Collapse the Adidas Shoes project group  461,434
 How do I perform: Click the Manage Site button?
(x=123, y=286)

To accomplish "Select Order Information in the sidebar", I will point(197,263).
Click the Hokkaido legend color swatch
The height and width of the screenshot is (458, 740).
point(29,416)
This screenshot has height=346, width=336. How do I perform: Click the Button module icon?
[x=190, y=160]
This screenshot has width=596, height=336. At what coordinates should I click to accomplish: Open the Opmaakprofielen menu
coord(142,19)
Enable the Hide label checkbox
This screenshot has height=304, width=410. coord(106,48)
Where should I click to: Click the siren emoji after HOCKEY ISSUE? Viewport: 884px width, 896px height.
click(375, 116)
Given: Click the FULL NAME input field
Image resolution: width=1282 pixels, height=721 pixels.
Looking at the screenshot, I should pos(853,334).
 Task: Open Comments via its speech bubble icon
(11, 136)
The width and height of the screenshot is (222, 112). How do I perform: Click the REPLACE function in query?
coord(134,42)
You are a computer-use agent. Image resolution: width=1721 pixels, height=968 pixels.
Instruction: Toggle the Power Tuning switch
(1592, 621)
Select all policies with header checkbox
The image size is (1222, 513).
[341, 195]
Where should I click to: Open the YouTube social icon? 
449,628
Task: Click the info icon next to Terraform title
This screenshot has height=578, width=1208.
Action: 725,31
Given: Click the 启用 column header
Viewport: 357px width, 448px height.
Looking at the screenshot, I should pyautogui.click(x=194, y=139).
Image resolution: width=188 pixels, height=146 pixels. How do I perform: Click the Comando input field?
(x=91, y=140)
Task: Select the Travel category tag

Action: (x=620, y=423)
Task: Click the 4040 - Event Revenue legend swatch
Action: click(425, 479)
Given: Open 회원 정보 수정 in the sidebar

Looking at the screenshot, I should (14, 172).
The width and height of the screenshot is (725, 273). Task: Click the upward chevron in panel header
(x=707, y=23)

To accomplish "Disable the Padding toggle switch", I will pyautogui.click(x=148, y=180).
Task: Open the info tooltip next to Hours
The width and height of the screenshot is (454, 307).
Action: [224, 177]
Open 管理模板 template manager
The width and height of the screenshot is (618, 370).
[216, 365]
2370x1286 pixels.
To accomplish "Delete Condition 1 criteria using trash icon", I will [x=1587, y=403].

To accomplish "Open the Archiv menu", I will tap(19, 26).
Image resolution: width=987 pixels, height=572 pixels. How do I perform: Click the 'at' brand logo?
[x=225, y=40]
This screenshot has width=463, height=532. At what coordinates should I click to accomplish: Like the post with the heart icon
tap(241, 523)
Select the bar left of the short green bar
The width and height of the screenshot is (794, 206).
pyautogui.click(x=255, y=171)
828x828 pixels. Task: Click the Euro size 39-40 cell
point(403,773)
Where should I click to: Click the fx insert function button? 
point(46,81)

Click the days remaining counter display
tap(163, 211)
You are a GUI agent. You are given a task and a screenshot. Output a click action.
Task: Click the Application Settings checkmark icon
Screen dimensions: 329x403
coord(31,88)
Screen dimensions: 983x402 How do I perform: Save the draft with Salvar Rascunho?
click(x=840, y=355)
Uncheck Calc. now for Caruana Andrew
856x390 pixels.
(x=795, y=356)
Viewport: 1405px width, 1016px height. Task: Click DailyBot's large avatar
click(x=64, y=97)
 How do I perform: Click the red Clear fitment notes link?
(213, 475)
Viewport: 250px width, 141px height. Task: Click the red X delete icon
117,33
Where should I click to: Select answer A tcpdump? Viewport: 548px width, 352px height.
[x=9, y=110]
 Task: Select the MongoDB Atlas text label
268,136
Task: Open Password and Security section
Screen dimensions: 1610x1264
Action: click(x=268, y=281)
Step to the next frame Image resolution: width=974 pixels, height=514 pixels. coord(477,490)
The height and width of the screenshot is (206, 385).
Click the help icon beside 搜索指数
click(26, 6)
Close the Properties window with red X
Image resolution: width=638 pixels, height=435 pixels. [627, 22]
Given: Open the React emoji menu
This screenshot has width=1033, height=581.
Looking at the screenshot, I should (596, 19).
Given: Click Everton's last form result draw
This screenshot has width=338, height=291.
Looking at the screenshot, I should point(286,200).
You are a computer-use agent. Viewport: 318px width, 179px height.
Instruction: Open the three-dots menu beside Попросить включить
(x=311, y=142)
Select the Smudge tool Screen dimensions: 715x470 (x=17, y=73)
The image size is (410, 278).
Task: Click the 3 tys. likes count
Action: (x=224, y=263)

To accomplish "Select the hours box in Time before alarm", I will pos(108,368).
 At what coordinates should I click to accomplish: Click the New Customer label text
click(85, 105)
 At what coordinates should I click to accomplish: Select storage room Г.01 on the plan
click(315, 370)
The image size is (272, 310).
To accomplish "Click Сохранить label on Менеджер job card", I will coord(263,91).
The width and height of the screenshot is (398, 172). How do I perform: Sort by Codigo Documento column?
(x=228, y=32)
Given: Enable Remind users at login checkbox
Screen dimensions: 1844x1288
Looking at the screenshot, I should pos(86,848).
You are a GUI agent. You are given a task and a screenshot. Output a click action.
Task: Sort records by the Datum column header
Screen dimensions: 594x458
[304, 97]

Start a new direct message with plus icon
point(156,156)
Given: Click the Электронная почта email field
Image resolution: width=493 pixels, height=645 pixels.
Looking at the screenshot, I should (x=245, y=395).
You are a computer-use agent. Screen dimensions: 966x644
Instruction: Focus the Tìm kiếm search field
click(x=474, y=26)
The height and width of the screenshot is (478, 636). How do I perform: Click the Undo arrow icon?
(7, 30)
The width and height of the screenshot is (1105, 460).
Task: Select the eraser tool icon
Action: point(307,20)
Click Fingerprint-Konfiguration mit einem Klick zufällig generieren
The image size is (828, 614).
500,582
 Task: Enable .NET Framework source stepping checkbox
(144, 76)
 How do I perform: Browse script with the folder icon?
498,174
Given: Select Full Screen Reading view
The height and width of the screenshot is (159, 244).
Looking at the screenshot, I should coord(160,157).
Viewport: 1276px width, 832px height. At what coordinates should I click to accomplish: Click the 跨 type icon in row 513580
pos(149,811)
· · · · · · ·
(Objective): Rewrite all of the material above with every instance of "How do I perform" swapped for "How can I carry out", leaving everything else unchanged.

(Output for this task):
Collapse the Adidas Shoes project group  461,434
 How can I carry out: Click the Manage Site button?
(x=123, y=286)

To accomplish "Select Order Information in the sidebar", I will point(197,263).
Click the Hokkaido legend color swatch
The height and width of the screenshot is (458, 740).
point(29,416)
This screenshot has height=346, width=336. How can I carry out: Click the Button module icon?
[x=190, y=160]
This screenshot has width=596, height=336. At what coordinates should I click to accomplish: Open the Opmaakprofielen menu
coord(142,19)
Enable the Hide label checkbox
This screenshot has height=304, width=410. coord(106,48)
Where should I click to: Click the siren emoji after HOCKEY ISSUE? Viewport: 884px width, 896px height.
click(375, 116)
Given: Click the FULL NAME input field
Image resolution: width=1282 pixels, height=721 pixels.
Looking at the screenshot, I should pos(853,334).
 Task: Open Comments via its speech bubble icon
(11, 136)
The width and height of the screenshot is (222, 112). How can I carry out: Click the REPLACE function in query?
coord(134,42)
You are a computer-use agent. Image resolution: width=1721 pixels, height=968 pixels.
Instruction: Toggle the Power Tuning switch
(1592, 621)
Select all policies with header checkbox
The image size is (1222, 513).
[341, 195]
Where should I click to: Open the YouTube social icon? 
449,628
Task: Click the info icon next to Terraform title
This screenshot has height=578, width=1208.
Action: 725,31
Given: Click the 启用 column header
Viewport: 357px width, 448px height.
Looking at the screenshot, I should pyautogui.click(x=194, y=139).
Image resolution: width=188 pixels, height=146 pixels. How can I carry out: Click the Comando input field?
(x=91, y=140)
Task: Select the Travel category tag

Action: (x=620, y=423)
Task: Click the 4040 - Event Revenue legend swatch
Action: click(425, 479)
Given: Open 회원 정보 수정 in the sidebar

Looking at the screenshot, I should (14, 172).
The width and height of the screenshot is (725, 273). Task: Click the upward chevron in panel header
(x=707, y=23)

To accomplish "Disable the Padding toggle switch", I will pyautogui.click(x=148, y=180).
Task: Open the info tooltip next to Hours
The width and height of the screenshot is (454, 307).
Action: [224, 177]
Open 管理模板 template manager
The width and height of the screenshot is (618, 370).
[216, 365]
2370x1286 pixels.
To accomplish "Delete Condition 1 criteria using trash icon", I will [x=1587, y=403].

To accomplish "Open the Archiv menu", I will tap(19, 26).
Image resolution: width=987 pixels, height=572 pixels. How can I carry out: Click the 'at' brand logo?
[x=225, y=40]
This screenshot has width=463, height=532. At what coordinates should I click to accomplish: Like the post with the heart icon
tap(241, 523)
Select the bar left of the short green bar
The width and height of the screenshot is (794, 206).
pyautogui.click(x=255, y=171)
828x828 pixels. Task: Click the Euro size 39-40 cell
point(403,773)
Where should I click to: Click the fx insert function button? 
point(46,81)

Click the days remaining counter display
tap(163, 211)
You are a GUI agent. You are given a task and a screenshot. Output a click action.
Task: Click the Application Settings checkmark icon
Screen dimensions: 329x403
coord(31,88)
Screen dimensions: 983x402 How can I carry out: Save the draft with Salvar Rascunho?
click(x=840, y=355)
Uncheck Calc. now for Caruana Andrew
856x390 pixels.
(x=795, y=356)
Viewport: 1405px width, 1016px height. Task: Click DailyBot's large avatar
click(x=64, y=97)
 How can I carry out: Click the red Clear fitment notes link?
(213, 475)
Viewport: 250px width, 141px height. Task: Click the red X delete icon
117,33
Where should I click to: Select answer A tcpdump? Viewport: 548px width, 352px height.
[x=9, y=110]
 Task: Select the MongoDB Atlas text label
268,136
Task: Open Password and Security section
Screen dimensions: 1610x1264
Action: click(x=268, y=281)
Step to the next frame Image resolution: width=974 pixels, height=514 pixels. coord(477,490)
The height and width of the screenshot is (206, 385).
Click the help icon beside 搜索指数
click(26, 6)
Close the Properties window with red X
Image resolution: width=638 pixels, height=435 pixels. [627, 22]
Given: Open the React emoji menu
This screenshot has width=1033, height=581.
Looking at the screenshot, I should (596, 19).
Given: Click Everton's last form result draw
This screenshot has width=338, height=291.
Looking at the screenshot, I should point(286,200).
You are a computer-use agent. Viewport: 318px width, 179px height.
Instruction: Open the three-dots menu beside Попросить включить
(x=311, y=142)
Select the Smudge tool Screen dimensions: 715x470 (x=17, y=73)
The image size is (410, 278).
Task: Click the 3 tys. likes count
Action: (x=224, y=263)

To accomplish "Select the hours box in Time before alarm", I will pos(108,368).
 At what coordinates should I click to accomplish: Click the New Customer label text
click(85, 105)
 At what coordinates should I click to accomplish: Select storage room Г.01 on the plan
click(315, 370)
The image size is (272, 310).
To accomplish "Click Сохранить label on Менеджер job card", I will coord(263,91).
The width and height of the screenshot is (398, 172). How can I carry out: Sort by Codigo Documento column?
(x=228, y=32)
Given: Enable Remind users at login checkbox
Screen dimensions: 1844x1288
Looking at the screenshot, I should pos(86,848).
You are a GUI agent. You are given a task and a screenshot. Output a click action.
Task: Sort records by the Datum column header
Screen dimensions: 594x458
[304, 97]

Start a new direct message with plus icon
point(156,156)
Given: Click the Электронная почта email field
Image resolution: width=493 pixels, height=645 pixels.
Looking at the screenshot, I should (x=245, y=395).
You are a computer-use agent. Screen dimensions: 966x644
Instruction: Focus the Tìm kiếm search field
click(x=474, y=26)
The height and width of the screenshot is (478, 636). How can I carry out: Click the Undo arrow icon?
(7, 30)
The width and height of the screenshot is (1105, 460).
Task: Select the eraser tool icon
Action: point(307,20)
Click Fingerprint-Konfiguration mit einem Klick zufällig generieren
The image size is (828, 614).
500,582
 Task: Enable .NET Framework source stepping checkbox
(144, 76)
 How can I carry out: Browse script with the folder icon?
498,174
Given: Select Full Screen Reading view
The height and width of the screenshot is (159, 244).
Looking at the screenshot, I should coord(160,157).
Viewport: 1276px width, 832px height. At what coordinates should I click to accomplish: Click the 跨 type icon in row 513580
pos(149,811)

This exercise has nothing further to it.